### What the task requires
A verbatim copy of each record is required.

--*--

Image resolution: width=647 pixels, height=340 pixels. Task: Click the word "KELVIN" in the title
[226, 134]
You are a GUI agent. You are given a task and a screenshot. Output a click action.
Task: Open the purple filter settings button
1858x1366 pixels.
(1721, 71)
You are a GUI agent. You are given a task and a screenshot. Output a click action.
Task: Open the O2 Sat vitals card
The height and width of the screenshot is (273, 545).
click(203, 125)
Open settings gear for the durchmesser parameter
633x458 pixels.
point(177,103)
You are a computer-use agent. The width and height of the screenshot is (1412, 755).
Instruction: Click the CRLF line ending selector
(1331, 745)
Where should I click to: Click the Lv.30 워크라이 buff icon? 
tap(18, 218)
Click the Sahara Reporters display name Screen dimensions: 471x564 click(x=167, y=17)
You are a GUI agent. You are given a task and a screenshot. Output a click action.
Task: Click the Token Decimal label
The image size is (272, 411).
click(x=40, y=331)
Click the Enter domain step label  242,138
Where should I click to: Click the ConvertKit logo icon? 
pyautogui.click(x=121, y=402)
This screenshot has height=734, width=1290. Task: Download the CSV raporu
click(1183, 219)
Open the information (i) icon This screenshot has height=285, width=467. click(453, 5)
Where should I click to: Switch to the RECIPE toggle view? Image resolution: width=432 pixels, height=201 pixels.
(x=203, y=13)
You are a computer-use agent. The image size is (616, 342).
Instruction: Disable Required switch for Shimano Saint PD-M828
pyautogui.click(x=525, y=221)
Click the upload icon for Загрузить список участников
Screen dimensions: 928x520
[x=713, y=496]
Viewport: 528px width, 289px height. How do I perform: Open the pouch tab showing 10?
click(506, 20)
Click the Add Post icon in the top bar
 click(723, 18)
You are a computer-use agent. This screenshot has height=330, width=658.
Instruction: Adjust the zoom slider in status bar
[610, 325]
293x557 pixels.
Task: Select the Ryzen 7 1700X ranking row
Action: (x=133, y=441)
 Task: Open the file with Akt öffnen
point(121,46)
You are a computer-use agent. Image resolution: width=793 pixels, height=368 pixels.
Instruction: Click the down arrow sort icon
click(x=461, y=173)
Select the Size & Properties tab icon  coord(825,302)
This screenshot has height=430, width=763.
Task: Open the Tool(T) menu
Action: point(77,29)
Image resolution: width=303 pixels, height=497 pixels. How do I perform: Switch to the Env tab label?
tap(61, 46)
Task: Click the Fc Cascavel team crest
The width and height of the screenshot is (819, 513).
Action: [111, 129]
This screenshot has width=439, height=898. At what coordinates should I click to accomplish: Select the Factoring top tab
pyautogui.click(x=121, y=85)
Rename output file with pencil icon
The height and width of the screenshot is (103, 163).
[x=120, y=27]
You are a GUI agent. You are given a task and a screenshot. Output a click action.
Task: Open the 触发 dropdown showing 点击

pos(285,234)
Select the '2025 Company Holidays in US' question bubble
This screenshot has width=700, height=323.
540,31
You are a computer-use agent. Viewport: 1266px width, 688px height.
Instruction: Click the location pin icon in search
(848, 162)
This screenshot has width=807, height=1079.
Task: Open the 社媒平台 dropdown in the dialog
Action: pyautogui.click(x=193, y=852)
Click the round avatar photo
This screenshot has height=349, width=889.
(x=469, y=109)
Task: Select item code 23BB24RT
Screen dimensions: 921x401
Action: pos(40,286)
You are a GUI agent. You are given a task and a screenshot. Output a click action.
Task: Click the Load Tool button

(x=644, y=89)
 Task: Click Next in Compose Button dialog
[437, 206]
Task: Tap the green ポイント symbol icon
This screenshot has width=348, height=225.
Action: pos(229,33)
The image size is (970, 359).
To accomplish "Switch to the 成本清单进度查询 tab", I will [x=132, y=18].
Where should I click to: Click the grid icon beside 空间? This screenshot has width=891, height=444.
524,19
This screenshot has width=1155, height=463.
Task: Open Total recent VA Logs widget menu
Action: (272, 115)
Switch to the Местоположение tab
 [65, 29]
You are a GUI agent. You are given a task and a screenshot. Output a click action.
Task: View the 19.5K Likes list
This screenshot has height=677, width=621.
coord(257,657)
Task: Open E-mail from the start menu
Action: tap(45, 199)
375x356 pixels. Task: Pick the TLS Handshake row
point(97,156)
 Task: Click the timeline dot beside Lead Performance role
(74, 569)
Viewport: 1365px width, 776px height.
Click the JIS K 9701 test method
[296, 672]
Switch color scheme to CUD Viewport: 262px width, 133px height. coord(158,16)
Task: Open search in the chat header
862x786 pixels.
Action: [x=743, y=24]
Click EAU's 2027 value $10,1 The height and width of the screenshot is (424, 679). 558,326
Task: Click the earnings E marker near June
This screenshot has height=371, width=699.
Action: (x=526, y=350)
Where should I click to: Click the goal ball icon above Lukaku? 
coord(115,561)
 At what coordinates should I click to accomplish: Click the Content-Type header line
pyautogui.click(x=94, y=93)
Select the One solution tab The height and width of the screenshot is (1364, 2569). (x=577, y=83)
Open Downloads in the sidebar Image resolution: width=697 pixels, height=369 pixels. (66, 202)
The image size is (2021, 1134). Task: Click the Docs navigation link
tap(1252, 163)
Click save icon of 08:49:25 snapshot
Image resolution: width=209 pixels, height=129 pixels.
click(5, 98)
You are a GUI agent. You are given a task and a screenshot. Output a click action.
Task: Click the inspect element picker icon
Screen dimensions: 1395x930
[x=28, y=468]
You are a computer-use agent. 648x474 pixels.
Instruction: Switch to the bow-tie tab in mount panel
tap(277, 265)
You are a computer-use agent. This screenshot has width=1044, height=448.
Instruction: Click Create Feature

--*--

### Answer below
Image resolution: width=647 pixels, height=340 pixels. Task: Click the word "KELVIN" in the title
[226, 134]
You are a GUI agent. You are given a task and a screenshot. Output a click action.
Task: Open the purple filter settings button
1858x1366 pixels.
(1721, 71)
You are a GUI agent. You are given a task and a screenshot. Output a click action.
Task: Open the O2 Sat vitals card
The height and width of the screenshot is (273, 545).
click(203, 125)
Open settings gear for the durchmesser parameter
633x458 pixels.
point(177,103)
You are a computer-use agent. The width and height of the screenshot is (1412, 755).
Instruction: Click the CRLF line ending selector
(1331, 745)
Where should I click to: Click the Lv.30 워크라이 buff icon? 
tap(18, 218)
Click the Sahara Reporters display name Screen dimensions: 471x564 click(x=167, y=17)
You are a GUI agent. You are given a task and a screenshot. Output a click action.
Task: Click the Token Decimal label
The image size is (272, 411).
click(x=40, y=331)
Click the Enter domain step label  242,138
Where should I click to: Click the ConvertKit logo icon? 
pyautogui.click(x=121, y=402)
This screenshot has height=734, width=1290. Task: Download the CSV raporu
click(1183, 219)
Open the information (i) icon This screenshot has height=285, width=467. click(453, 5)
Where should I click to: Switch to the RECIPE toggle view? Image resolution: width=432 pixels, height=201 pixels.
(x=203, y=13)
You are a computer-use agent. The image size is (616, 342).
Instruction: Disable Required switch for Shimano Saint PD-M828
pyautogui.click(x=525, y=221)
Click the upload icon for Загрузить список участников
Screen dimensions: 928x520
[x=713, y=496]
Viewport: 528px width, 289px height. How do I perform: Open the pouch tab showing 10?
click(506, 20)
Click the Add Post icon in the top bar
 click(723, 18)
You are a computer-use agent. This screenshot has height=330, width=658.
Instruction: Adjust the zoom slider in status bar
[610, 325]
293x557 pixels.
Task: Select the Ryzen 7 1700X ranking row
Action: (x=133, y=441)
 Task: Open the file with Akt öffnen
point(121,46)
You are a computer-use agent. Image resolution: width=793 pixels, height=368 pixels.
Instruction: Click the down arrow sort icon
click(x=461, y=173)
Select the Size & Properties tab icon  coord(825,302)
This screenshot has height=430, width=763.
Task: Open the Tool(T) menu
Action: point(77,29)
Image resolution: width=303 pixels, height=497 pixels. How do I perform: Switch to the Env tab label?
tap(61, 46)
Task: Click the Fc Cascavel team crest
The width and height of the screenshot is (819, 513).
Action: [111, 129]
This screenshot has width=439, height=898. At what coordinates should I click to accomplish: Select the Factoring top tab
pyautogui.click(x=121, y=85)
Rename output file with pencil icon
The height and width of the screenshot is (103, 163).
[x=120, y=27]
You are a GUI agent. You are given a task and a screenshot. Output a click action.
Task: Open the 触发 dropdown showing 点击

pos(285,234)
Select the '2025 Company Holidays in US' question bubble
This screenshot has width=700, height=323.
540,31
You are a computer-use agent. Viewport: 1266px width, 688px height.
Instruction: Click the location pin icon in search
(848, 162)
This screenshot has width=807, height=1079.
Task: Open the 社媒平台 dropdown in the dialog
Action: pyautogui.click(x=193, y=852)
Click the round avatar photo
This screenshot has height=349, width=889.
(x=469, y=109)
Task: Select item code 23BB24RT
Screen dimensions: 921x401
Action: pos(40,286)
You are a GUI agent. You are given a task and a screenshot. Output a click action.
Task: Click the Load Tool button

(x=644, y=89)
 Task: Click Next in Compose Button dialog
[437, 206]
Task: Tap the green ポイント symbol icon
This screenshot has width=348, height=225.
Action: pos(229,33)
The image size is (970, 359).
To accomplish "Switch to the 成本清单进度查询 tab", I will [x=132, y=18].
Where should I click to: Click the grid icon beside 空间? This screenshot has width=891, height=444.
524,19
This screenshot has width=1155, height=463.
Task: Open Total recent VA Logs widget menu
Action: (272, 115)
Switch to the Местоположение tab
 [65, 29]
You are a GUI agent. You are given a task and a screenshot. Output a click action.
Task: View the 19.5K Likes list
This screenshot has height=677, width=621.
coord(257,657)
Task: Open E-mail from the start menu
Action: tap(45, 199)
375x356 pixels. Task: Pick the TLS Handshake row
point(97,156)
 Task: Click the timeline dot beside Lead Performance role
(74, 569)
Viewport: 1365px width, 776px height.
Click the JIS K 9701 test method
[296, 672]
Switch color scheme to CUD Viewport: 262px width, 133px height. coord(158,16)
Task: Open search in the chat header
862x786 pixels.
Action: [x=743, y=24]
Click EAU's 2027 value $10,1 The height and width of the screenshot is (424, 679). 558,326
Task: Click the earnings E marker near June
This screenshot has height=371, width=699.
Action: (x=526, y=350)
Where should I click to: Click the goal ball icon above Lukaku? 
coord(115,561)
 At what coordinates should I click to accomplish: Click the Content-Type header line
pyautogui.click(x=94, y=93)
Select the One solution tab The height and width of the screenshot is (1364, 2569). (x=577, y=83)
Open Downloads in the sidebar Image resolution: width=697 pixels, height=369 pixels. (66, 202)
The image size is (2021, 1134). Task: Click the Docs navigation link
tap(1252, 163)
Click save icon of 08:49:25 snapshot
Image resolution: width=209 pixels, height=129 pixels.
click(5, 98)
You are a GUI agent. You are given a task and a screenshot. Output a click action.
Task: Click the inspect element picker icon
Screen dimensions: 1395x930
[x=28, y=468]
You are a computer-use agent. 648x474 pixels.
Instruction: Switch to the bow-tie tab in mount panel
tap(277, 265)
You are a computer-use agent. This screenshot has width=1044, height=448.
Instruction: Click Create Feature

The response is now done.